Relatores pedem diálogo após protestos que provocaram mortes nos Camarões

21 dezembro 2016

Polícia teria usado balas reais contra manifestantes de minoria anglófona nas cidades de Bamenda e Buea; violência começou após funcionários públicos francófonos terem sido nomeados para regiões onde a maioria fala inglês.

Eleutério Guevane, da ONU News em Nova Iorque.

Especialistas das Nações Unidas pediram esta quarta-feira ao governo dos Camarões que exerça contenção e inicie o diálogo na sequência do “aumento de ataques a manifestantes pacíficos”.

Em nota, os relatores sobre a liberdade de reunião pacífica e de expressão Maina Kiai, e sobre as questões de minorias, Rita Izsak-Ndiaye, disseram estar alarmados com ação da polícia camaronesa na área de Bamenda.

Protestos 

A 8 de dezembro, pelo menos quatro pessoas morreram no local e várias outras “ficaram feridas, foram detidas arbitrariamente ou alegadamente torturadas” após protestos de um grupo da minoria anglófona que diz ter sido discriminado.

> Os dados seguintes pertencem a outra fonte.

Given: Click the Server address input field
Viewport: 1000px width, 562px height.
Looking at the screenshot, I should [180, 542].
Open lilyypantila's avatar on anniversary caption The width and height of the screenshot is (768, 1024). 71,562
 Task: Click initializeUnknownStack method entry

Nesses eventos, os membros das forças policiais teriam usado balas reais para dispersar a multidão. A 28 de novembro já tinham decorrido manifestações violentas na cidade de Buea.

O início dos protestos seguiu-se à nomeação de funcionários públicos francófonos para regiões onde a maioria fala inglês. As manifestações são lideradas por associações de advogados regionais e sindicatos de professores.

Violência

Maina Kiai e Rita Izsak-Ndiaye disseram estar “profundamente preocupados” com o agravamento da violência no noroeste e no sudoeste do país, que inclui o uso da força.

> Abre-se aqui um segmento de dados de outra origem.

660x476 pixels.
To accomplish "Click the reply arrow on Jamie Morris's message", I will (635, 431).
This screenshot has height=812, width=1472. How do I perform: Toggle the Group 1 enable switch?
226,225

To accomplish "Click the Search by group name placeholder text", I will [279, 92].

Para Kiai, manifestações e protestos nas sociedades democráticas “são fundamentais para aumentar a conscientização sobre os direitos humanos e as preocupações políticas e sociais, incluindo questões das minorias”.

O perito destaca que “os protestos pacíficos desempenham um papel essencial para ampliar vozes dos marginalizados que são uma alternativa aos interesses políticos estabelecidos”.

Rita Izsak-Ndiaye visitou os Camarões em 2013 onde teve contactos com a realidade dos grupos locais. Ela pediu “uma resposta do governo às preocupações dos anglófonos sobre os seus direitos linguísticos e que esta seja aplicada de forma a integrar a política do Estado de bilinguismo.”